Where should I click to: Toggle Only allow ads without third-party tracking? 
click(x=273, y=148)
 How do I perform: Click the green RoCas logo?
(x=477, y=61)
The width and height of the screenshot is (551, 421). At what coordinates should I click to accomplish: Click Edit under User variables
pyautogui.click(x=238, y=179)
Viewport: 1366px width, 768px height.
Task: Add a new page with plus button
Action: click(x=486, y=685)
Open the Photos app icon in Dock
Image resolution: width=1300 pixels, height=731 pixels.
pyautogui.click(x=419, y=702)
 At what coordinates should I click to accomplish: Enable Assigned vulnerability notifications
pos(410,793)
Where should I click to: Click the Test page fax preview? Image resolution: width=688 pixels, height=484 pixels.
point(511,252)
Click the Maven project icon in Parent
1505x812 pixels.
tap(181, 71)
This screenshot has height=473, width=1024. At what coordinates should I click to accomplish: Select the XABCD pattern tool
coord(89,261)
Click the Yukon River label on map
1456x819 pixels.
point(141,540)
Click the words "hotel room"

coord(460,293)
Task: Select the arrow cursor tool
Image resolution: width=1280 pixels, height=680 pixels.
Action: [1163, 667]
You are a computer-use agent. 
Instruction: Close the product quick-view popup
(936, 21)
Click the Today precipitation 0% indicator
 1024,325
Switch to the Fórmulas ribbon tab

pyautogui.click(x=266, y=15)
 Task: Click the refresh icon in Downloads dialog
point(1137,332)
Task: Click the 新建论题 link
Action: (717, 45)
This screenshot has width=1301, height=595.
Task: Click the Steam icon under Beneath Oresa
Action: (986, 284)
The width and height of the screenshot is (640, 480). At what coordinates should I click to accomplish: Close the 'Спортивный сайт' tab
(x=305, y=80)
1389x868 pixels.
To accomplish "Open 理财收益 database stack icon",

The request -> Turn all of the records above into a numbered list, one entry per line, and leave out the blank lines.

Response below ->
1. Where should I click to: Toggle Only allow ads without third-party tracking? 
2. click(x=273, y=148)
3.  How do I perform: Click the green RoCas logo?
4. (x=477, y=61)
5. The width and height of the screenshot is (551, 421). At what coordinates should I click to accomplish: Click Edit under User variables
6. pyautogui.click(x=238, y=179)
7. Viewport: 1366px width, 768px height.
8. Task: Add a new page with plus button
9. Action: click(x=486, y=685)
10. Open the Photos app icon in Dock
11. Image resolution: width=1300 pixels, height=731 pixels.
12. pyautogui.click(x=419, y=702)
13.  At what coordinates should I click to accomplish: Enable Assigned vulnerability notifications
14. pos(410,793)
15. Where should I click to: Click the Test page fax preview? Image resolution: width=688 pixels, height=484 pixels.
16. point(511,252)
17. Click the Maven project icon in Parent
18. 1505x812 pixels.
19. tap(181, 71)
20. This screenshot has height=473, width=1024. At what coordinates should I click to accomplish: Select the XABCD pattern tool
21. coord(89,261)
22. Click the Yukon River label on map
23. 1456x819 pixels.
24. point(141,540)
25. Click the words "hotel room"
26. coord(460,293)
27. Task: Select the arrow cursor tool
28. Image resolution: width=1280 pixels, height=680 pixels.
29. Action: [1163, 667]
30. You are a computer-use agent. 
31. Instruction: Close the product quick-view popup
32. (936, 21)
33. Click the Today precipitation 0% indicator
34.  1024,325
35. Switch to the Fórmulas ribbon tab
36. pyautogui.click(x=266, y=15)
37.  Task: Click the refresh icon in Downloads dialog
38. point(1137,332)
39. Task: Click the 新建论题 link
40. Action: (717, 45)
41. This screenshot has width=1301, height=595.
42. Task: Click the Steam icon under Beneath Oresa
43. Action: (986, 284)
44. The width and height of the screenshot is (640, 480). At what coordinates should I click to accomplish: Close the 'Спортивный сайт' tab
45. (x=305, y=80)
46. 1389x868 pixels.
47. To accomplish "Open 理财收益 database stack icon",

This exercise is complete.